### Problem to solve
Swap "screenshot" for "image" in the material from the line that has "The height and" through the line that has "I want to click", changing nothing else. Leave the pictures out of your answer.

### Material shown
----
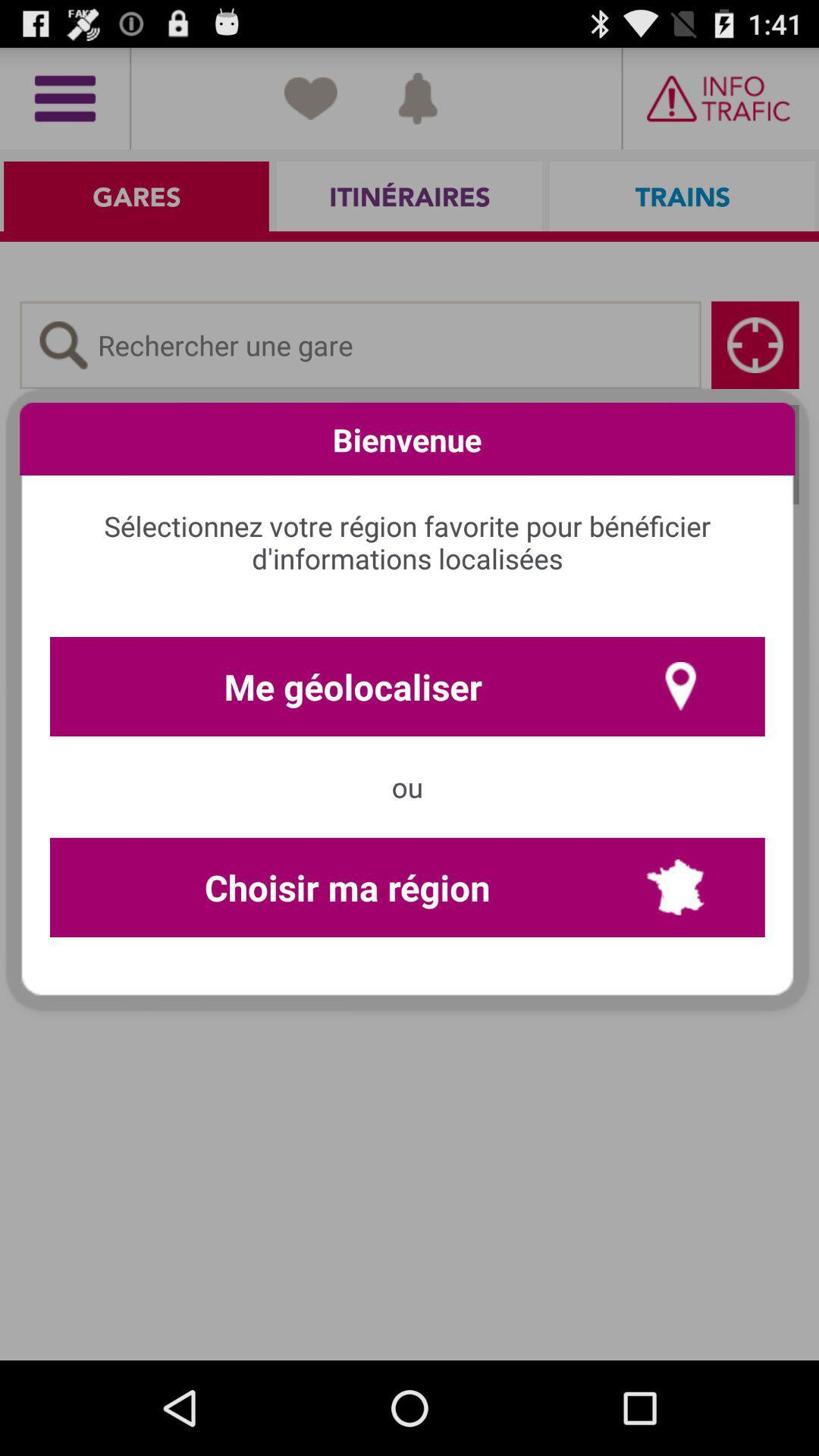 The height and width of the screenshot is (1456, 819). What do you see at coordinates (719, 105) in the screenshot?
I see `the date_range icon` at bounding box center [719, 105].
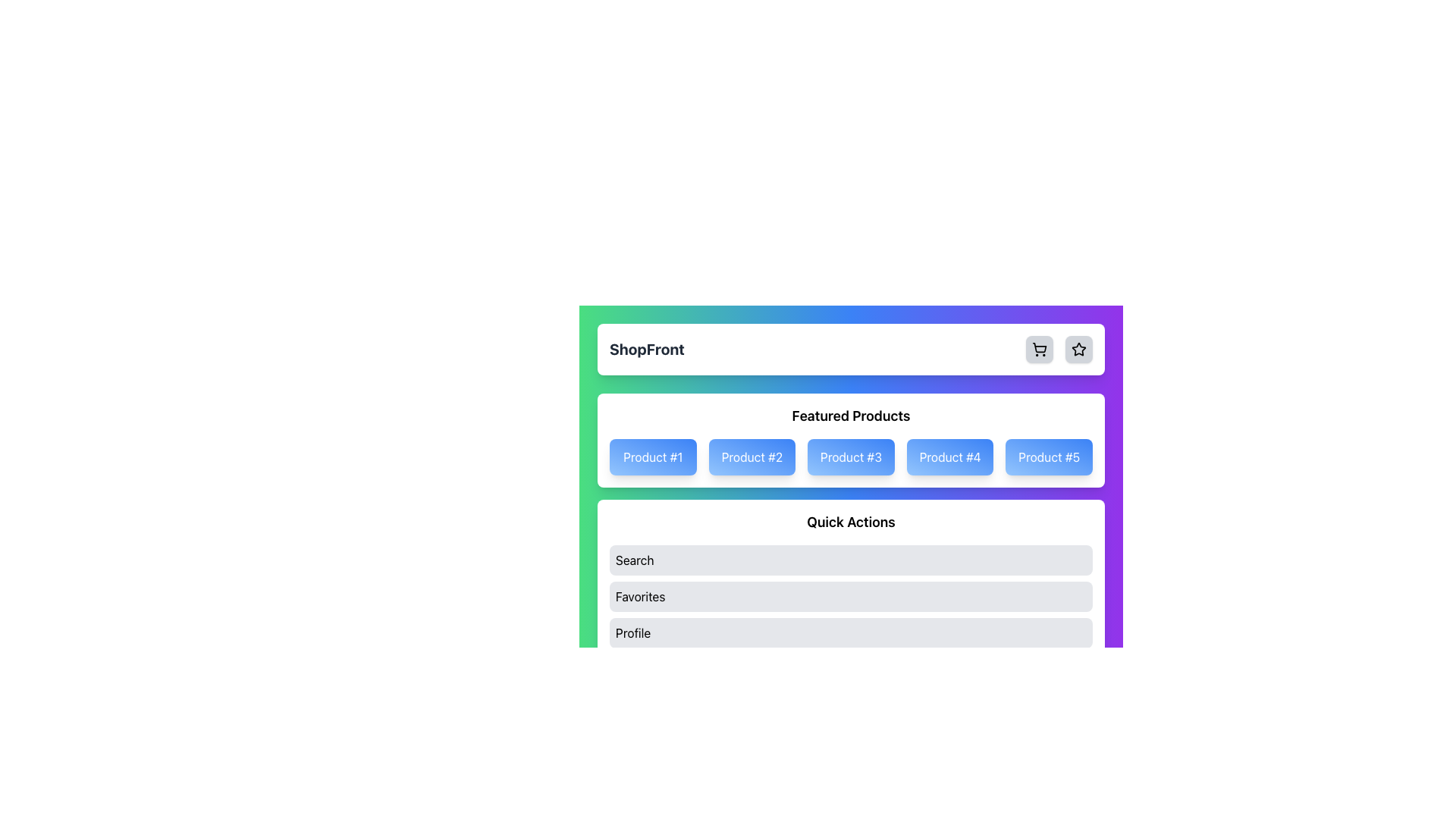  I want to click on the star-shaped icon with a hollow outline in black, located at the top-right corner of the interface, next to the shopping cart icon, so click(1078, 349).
----
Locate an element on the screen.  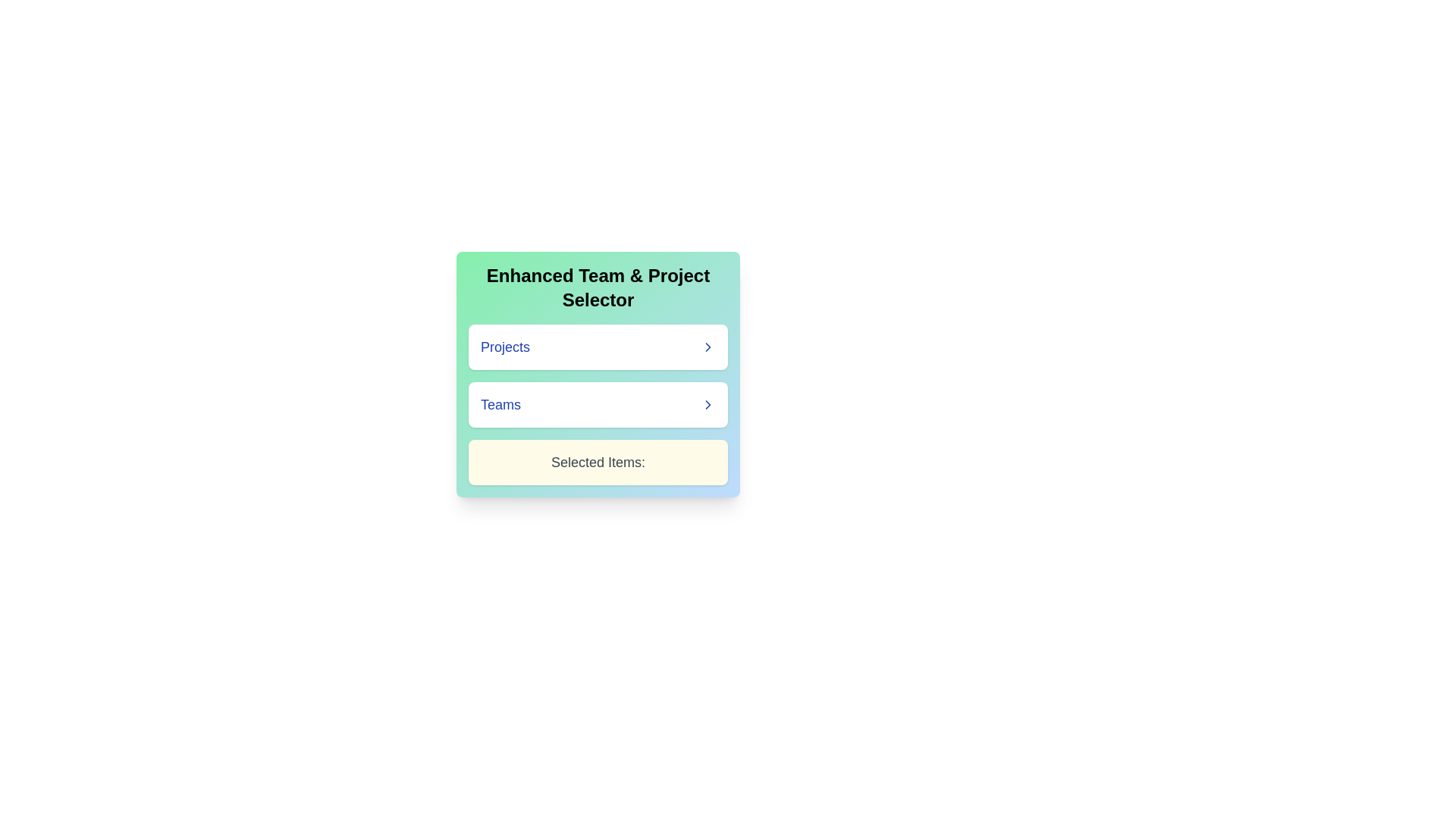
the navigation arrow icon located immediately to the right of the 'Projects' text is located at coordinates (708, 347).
----
### Finished exercise
 The height and width of the image is (1456, 819). What do you see at coordinates (719, 105) in the image?
I see `the date_range icon` at bounding box center [719, 105].
  I want to click on the star-shaped icon with a hollow outline in black, located at the top-right corner of the interface, next to the shopping cart icon, so click(1078, 349).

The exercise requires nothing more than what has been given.